Bref, elles sont très logiquement calibrées pour de la musique « moderne » qui fait boum boum et tchack de partout. Ça, je sais faire ! Il est rare que je fasse venir le philharmonique de Vienne chez moi ! Du coup la dernière phase du test a été d’écouter des morceaux sur lesquels j’avais travaillés récemment. J’y ai retrouvé mes petits et tout était bien présent, avec l’équilibre et la vision panoramique que je connaissais sauf que les exagérations de grave que j’avais commises étaient ici le plus souvent gommées.
Conclusion
Passé l’enthousiasme initial face à la précision de l’image sonore obtenue et la largeur de la stéréo, je suis redescendu de mon petit nuage à mesure que je commençais à souffrir d’un bas médium un peu trop en retrait à mon goût, et d’un grave un poil trop discret, bien que très précis et toujours lisible. Ce sacrifice des bas médiums a sans doute été effectué sur l’autel de l’illusion de « neutralité » car cette partie du spectre, suivant la façon dont elle réagit, contribue souvent à une sensation de « coloration ».Or, si l’on peut comprendre le choix des ingénieurs d’E-MU, force est de constater qu’il procure certains désavantages aux PM-5. En effet, il est parfois traître d’avoir un bas médium trop en retrait car c ’est souvent l’endroit où certains débordements disgracieux peuvent se produire (effet de proximité de certaines prises, les instruments graves et leurs résonances pas toujours faciles à contenir, etc.). Du coup, les moniteurs d’E-MU ont tendance à faire preuve d’une indulgence dont il conviendra de se méfier, car toutes les écoutes ne seront pas aussi bienveillantes.

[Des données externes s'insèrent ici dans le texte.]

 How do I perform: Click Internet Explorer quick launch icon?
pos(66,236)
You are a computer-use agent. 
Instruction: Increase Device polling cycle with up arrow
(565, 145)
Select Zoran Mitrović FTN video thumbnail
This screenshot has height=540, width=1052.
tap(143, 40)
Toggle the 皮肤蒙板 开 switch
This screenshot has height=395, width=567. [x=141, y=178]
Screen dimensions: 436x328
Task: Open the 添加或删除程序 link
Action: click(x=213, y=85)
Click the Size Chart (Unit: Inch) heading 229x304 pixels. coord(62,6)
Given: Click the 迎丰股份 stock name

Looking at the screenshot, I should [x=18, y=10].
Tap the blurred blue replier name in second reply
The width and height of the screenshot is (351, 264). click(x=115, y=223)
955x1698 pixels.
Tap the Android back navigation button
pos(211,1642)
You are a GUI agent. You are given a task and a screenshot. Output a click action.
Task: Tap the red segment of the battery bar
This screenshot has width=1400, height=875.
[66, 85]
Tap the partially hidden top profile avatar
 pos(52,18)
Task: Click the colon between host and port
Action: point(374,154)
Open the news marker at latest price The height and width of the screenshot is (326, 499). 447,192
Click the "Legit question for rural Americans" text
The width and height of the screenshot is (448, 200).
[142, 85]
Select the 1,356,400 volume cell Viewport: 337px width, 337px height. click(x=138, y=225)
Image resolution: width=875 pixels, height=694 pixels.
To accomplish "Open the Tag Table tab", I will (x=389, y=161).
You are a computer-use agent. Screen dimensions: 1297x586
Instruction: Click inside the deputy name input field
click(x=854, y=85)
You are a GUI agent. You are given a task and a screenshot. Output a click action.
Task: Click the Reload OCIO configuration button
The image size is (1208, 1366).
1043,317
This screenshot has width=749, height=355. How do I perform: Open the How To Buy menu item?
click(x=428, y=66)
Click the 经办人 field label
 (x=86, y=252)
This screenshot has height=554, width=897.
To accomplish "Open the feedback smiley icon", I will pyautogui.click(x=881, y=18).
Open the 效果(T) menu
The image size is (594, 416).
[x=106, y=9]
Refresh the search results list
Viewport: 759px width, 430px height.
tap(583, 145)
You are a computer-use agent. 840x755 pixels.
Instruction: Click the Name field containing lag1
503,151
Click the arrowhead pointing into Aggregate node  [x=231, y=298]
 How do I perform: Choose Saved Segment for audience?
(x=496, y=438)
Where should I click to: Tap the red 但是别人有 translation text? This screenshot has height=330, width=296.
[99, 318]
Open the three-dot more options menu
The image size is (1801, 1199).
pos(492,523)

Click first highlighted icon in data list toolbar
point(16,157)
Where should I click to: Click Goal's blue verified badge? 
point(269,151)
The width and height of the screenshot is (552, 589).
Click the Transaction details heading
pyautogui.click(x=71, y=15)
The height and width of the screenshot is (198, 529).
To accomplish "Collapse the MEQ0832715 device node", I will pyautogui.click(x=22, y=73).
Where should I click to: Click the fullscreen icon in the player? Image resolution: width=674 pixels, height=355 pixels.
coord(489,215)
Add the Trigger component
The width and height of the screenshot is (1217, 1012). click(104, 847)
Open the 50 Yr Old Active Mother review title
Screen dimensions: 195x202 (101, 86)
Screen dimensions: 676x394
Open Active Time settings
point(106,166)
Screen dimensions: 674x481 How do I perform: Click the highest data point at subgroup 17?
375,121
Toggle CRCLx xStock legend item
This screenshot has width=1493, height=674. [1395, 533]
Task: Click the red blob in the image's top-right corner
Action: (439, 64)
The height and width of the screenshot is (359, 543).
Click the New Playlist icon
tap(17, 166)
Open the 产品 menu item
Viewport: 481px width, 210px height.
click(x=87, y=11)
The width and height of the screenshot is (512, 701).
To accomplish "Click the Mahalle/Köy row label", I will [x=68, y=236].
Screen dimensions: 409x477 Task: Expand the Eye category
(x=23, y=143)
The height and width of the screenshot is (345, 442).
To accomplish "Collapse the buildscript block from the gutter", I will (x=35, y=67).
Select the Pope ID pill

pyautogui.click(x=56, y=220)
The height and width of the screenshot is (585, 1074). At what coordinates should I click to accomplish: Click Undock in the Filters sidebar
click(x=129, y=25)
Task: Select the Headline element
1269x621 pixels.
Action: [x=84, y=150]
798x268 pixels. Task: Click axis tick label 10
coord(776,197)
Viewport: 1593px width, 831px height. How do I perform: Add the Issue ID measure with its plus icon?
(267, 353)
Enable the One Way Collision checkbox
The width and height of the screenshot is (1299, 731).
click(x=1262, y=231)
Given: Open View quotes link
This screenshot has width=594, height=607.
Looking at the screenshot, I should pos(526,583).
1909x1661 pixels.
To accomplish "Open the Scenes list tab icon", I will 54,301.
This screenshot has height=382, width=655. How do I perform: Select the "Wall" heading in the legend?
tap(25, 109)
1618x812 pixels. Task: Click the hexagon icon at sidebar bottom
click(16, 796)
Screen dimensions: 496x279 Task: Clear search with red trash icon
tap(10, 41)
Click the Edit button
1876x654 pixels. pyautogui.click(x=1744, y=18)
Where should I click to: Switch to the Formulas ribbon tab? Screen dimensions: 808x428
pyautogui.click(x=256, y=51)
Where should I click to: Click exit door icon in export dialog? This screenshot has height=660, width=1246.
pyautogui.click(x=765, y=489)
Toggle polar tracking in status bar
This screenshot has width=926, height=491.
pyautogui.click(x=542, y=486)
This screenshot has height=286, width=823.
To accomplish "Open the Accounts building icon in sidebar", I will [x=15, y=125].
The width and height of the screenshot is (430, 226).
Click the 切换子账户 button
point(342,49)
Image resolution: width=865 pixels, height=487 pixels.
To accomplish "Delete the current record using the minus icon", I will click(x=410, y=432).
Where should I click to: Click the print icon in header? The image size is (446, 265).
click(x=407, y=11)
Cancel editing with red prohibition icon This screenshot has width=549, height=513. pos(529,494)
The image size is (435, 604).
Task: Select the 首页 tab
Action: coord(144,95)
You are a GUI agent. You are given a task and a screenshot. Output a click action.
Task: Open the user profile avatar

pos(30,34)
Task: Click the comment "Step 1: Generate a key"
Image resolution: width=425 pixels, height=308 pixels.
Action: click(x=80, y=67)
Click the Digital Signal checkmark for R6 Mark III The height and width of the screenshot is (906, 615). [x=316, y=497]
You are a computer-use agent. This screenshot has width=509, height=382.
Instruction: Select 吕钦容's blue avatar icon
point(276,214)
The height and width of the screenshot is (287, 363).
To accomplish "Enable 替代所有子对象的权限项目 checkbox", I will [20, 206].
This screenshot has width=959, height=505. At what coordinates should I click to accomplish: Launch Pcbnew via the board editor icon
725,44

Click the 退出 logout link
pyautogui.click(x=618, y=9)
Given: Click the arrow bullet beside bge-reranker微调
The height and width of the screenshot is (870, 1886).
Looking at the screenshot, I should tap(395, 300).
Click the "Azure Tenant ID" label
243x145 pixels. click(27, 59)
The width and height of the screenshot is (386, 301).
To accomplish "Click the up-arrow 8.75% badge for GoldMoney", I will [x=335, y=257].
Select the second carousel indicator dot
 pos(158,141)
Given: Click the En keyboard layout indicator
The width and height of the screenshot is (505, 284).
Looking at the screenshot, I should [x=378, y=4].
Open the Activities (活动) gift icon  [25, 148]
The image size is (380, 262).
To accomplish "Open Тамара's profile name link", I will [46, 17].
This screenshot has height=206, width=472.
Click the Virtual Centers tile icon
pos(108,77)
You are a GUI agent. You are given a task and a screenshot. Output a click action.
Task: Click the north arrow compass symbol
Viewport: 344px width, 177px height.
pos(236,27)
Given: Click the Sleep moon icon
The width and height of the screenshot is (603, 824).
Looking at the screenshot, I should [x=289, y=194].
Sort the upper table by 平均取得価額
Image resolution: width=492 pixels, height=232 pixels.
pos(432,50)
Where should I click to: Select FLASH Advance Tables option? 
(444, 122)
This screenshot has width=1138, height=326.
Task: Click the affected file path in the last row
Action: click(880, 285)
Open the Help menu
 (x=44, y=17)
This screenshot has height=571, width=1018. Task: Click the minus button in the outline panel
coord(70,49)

Le bon côté de la chose, c’est que les PM-5 ne posent toutefois aucun problème concernant la maîtrise des graves. Ces derniers se détachent toujours bien du reste et n’empiètent pas sur le mix : ça ne bave pas, c’est précis et les lignes de basses sont toujours très intelligibles. Ceci s’ajoute aux autres qualités citées plus haut (toutes aussi cruciales à la réalisation d’un bon mix), même si c’est au prix d’un rendu que je qualifierai d’un peu « froid ».
Les PM-5 sont donc, objectivement, des outils de travail très recommandables. Comme toujours avec des moniteurs, il convient de bien calibrer ses oreilles (c’est-à-dire de s’imprégner de leurs caractéristiques en écoutant des albums et des morceaux de référence). Une fois la chose faite, nul doute qu’ils vous procureront une écoute analytique et peu fatigante, à condition de vous méfier des bas médiums qui ont tendance à filer…
Pour un premier pas dans le monde du monitoring, E-MU propose un produit sans fioriture, mais très abouti et inspirant confiance, tant par son look fonctionnel et évocateur de solidité, que dans l’impression de précision que le rendu dégage. Reste à savoir si la personnalité des PM-5 vous séduira, en plus de leur prix, car en la matière, tous les goûts sont dans la nature… A essayer, donc, sans aucun doute.